Popular history is a broad and somewhat ill-defined genre of historiography that takes a popular approach, aims at a wide readership, and usually emphasizes narrative, personality and vivid detail over scholarly analysis. The term is used in contradistinction to professional academic or scholarly history writing which is usually more specialized and technical and, thus, less accessible to the general reader.

Some popular historians are without academic affiliation while others are academics, or former academics, that have (according to one writer) "become somehow abstracted from the academic arena, becoming cultural commentators". Many worked as journalists, perhaps after taking an initial degree in history.

Popular historians may become nationally renowned or best-selling authors and may or may not serve the interests of particular political viewpoints in their roles as "public historians". Many authors of "official histories" and "authorized biographies" would qualify as popular historians serving the interests of particular institutions or public figures.

Popular historians aim to appear on the "general lists" of general publishers, rather than the university presses that have dominated academic publishing in recent years.
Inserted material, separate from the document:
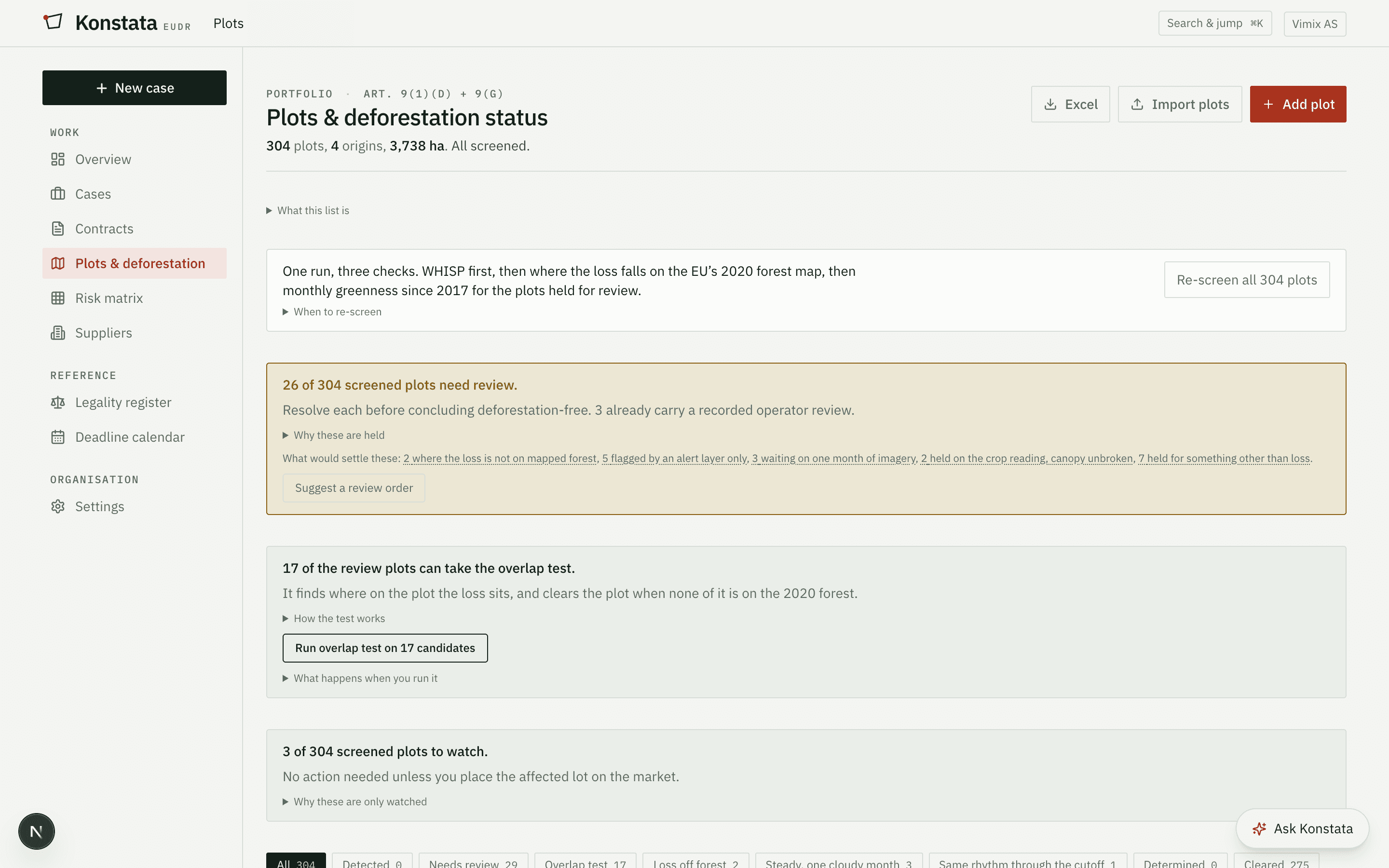
Task: Open Suppliers via building icon
Action: pyautogui.click(x=58, y=333)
Increasingly, popular historians have taken to television where they are able, often accompanying a series of documentaries with a tie-in book.

Recent examples of American popular historians with academic affiliations include Stephen Ambrose, Doris Kearns Goodwin and Pauline Maier. Non-academics include Bruce Catton, Shelby Foote, David McCullough, Daniel Boorstin, and Barbara Tuchman.

Recent examples of British popular historians who are also academics include Niall Ferguson, Christopher Hibbert and Simon Schama and – from a previous generation – Eric Hobsbawm, E.P. Thompson, A.J.P. Taylor (an early pioneer of history on television), and Christopher Hill. Much of Hugh Trevor-Roper's output was also directed at a popular audience.